**YOUR TASK:**
Where does the string "checkbox" appear in the material? Copy each line that holds it.

------------------------------------------------------------------------

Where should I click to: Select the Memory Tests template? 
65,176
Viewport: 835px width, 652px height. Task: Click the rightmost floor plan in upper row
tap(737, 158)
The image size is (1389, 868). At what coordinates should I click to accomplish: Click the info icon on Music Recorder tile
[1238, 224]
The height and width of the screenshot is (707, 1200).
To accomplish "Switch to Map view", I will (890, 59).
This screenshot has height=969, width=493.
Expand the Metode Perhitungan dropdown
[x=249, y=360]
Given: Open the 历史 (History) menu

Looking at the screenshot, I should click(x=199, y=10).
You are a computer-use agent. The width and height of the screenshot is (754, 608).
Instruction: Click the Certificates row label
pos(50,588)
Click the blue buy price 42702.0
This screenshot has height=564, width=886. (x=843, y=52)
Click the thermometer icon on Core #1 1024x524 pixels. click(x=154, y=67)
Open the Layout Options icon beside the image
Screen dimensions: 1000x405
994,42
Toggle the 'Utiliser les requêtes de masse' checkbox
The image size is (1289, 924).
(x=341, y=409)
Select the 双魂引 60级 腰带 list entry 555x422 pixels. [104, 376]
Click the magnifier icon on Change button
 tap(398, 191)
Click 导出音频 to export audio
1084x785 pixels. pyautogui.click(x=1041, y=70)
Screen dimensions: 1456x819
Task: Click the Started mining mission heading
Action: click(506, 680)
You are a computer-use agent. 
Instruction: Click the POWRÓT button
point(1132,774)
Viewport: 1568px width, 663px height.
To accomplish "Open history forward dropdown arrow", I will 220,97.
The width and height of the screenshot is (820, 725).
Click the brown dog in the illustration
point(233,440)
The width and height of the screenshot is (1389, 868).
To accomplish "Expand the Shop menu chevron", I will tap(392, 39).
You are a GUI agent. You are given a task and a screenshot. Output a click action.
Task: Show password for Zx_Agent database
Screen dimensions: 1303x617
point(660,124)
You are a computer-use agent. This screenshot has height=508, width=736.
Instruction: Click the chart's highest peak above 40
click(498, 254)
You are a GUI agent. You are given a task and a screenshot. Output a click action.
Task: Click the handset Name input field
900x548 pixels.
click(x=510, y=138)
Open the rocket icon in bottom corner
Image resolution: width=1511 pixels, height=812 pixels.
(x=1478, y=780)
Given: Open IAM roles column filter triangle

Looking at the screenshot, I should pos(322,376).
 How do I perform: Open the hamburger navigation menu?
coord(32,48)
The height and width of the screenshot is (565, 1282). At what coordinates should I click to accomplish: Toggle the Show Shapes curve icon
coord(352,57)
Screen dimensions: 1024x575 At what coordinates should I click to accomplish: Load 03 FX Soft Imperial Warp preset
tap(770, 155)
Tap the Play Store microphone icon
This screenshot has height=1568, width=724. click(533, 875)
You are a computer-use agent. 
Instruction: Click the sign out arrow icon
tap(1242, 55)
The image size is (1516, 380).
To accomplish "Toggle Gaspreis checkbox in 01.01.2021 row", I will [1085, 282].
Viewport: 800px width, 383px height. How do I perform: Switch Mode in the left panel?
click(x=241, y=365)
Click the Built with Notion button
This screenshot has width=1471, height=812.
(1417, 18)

------------------------------------------------------------------------

**RESPONSE FOR THIS EXERCISE:**
Toggle the 'Utiliser les requêtes de masse' checkbox
To accomplish "Toggle Gaspreis checkbox in 01.01.2021 row", I will [1085, 282].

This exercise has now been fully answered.